Dataset entries:
⁂
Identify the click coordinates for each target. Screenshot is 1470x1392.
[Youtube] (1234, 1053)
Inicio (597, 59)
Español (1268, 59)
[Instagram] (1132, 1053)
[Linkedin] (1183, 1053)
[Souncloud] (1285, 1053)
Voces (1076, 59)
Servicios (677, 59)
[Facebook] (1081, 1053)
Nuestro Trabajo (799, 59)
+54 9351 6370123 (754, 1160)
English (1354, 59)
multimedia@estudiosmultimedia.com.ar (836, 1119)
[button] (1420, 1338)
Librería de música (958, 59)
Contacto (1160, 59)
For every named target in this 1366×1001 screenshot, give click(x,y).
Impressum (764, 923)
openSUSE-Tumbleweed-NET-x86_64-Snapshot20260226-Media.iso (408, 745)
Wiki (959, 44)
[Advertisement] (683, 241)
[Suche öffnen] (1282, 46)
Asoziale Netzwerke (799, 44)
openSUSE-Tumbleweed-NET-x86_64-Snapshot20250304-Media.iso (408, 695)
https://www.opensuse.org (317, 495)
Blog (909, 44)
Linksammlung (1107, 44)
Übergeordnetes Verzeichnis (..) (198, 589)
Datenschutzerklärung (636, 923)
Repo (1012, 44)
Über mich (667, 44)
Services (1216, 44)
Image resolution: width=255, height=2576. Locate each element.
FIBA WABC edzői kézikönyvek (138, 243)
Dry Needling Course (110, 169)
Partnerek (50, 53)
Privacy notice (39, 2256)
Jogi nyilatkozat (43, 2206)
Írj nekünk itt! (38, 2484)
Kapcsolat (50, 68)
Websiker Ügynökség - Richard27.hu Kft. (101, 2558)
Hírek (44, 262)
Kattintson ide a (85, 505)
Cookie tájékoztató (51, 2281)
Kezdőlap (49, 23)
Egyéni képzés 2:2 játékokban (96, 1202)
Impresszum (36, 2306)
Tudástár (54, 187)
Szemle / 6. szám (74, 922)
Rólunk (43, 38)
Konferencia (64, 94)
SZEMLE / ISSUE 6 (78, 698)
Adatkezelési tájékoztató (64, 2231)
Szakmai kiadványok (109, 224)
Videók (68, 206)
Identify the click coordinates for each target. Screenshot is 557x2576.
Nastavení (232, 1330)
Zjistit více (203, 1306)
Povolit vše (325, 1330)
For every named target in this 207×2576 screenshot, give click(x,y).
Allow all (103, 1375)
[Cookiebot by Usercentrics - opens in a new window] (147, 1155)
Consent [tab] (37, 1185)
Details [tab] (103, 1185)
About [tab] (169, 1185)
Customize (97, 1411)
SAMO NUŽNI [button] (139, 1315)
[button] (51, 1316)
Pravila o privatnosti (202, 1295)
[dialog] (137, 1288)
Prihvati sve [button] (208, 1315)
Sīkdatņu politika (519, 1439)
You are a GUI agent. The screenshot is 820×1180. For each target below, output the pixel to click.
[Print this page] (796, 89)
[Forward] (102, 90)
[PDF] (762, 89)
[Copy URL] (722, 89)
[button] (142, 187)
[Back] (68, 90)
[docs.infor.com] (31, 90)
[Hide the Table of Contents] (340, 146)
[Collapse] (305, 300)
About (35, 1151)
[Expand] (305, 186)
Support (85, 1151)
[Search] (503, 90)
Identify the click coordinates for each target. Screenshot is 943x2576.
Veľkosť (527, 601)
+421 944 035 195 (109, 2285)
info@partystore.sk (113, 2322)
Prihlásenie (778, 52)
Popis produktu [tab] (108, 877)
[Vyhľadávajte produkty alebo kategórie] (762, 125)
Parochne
⁂
# TASK DETAILS
Every line from the one containing "Details [tab] (103, 1185)" through the last line of the entries above must be output exactly. Leave the rest out.

# ANSWER SPACE
Details [tab] (103, 1185)
About [tab] (169, 1185)
Customize (97, 1411)
SAMO NUŽNI [button] (139, 1315)
[button] (51, 1316)
Pravila o privatnosti (202, 1295)
[dialog] (137, 1288)
Prihvati sve [button] (208, 1315)
Sīkdatņu politika (519, 1439)
You are a GUI agent. The screenshot is 820×1180. For each target below, output the pixel to click.
[Print this page] (796, 89)
[Forward] (102, 90)
[PDF] (762, 89)
[Copy URL] (722, 89)
[button] (142, 187)
[Back] (68, 90)
[docs.infor.com] (31, 90)
[Hide the Table of Contents] (340, 146)
[Collapse] (305, 300)
About (35, 1151)
[Expand] (305, 186)
Support (85, 1151)
[Search] (503, 90)
Identify the click coordinates for each target. Screenshot is 943x2576.
Veľkosť (527, 601)
+421 944 035 195 (109, 2285)
info@partystore.sk (113, 2322)
Prihlásenie (778, 52)
Popis produktu [tab] (108, 877)
[Vyhľadávajte produkty alebo kategórie] (762, 125)
Parochne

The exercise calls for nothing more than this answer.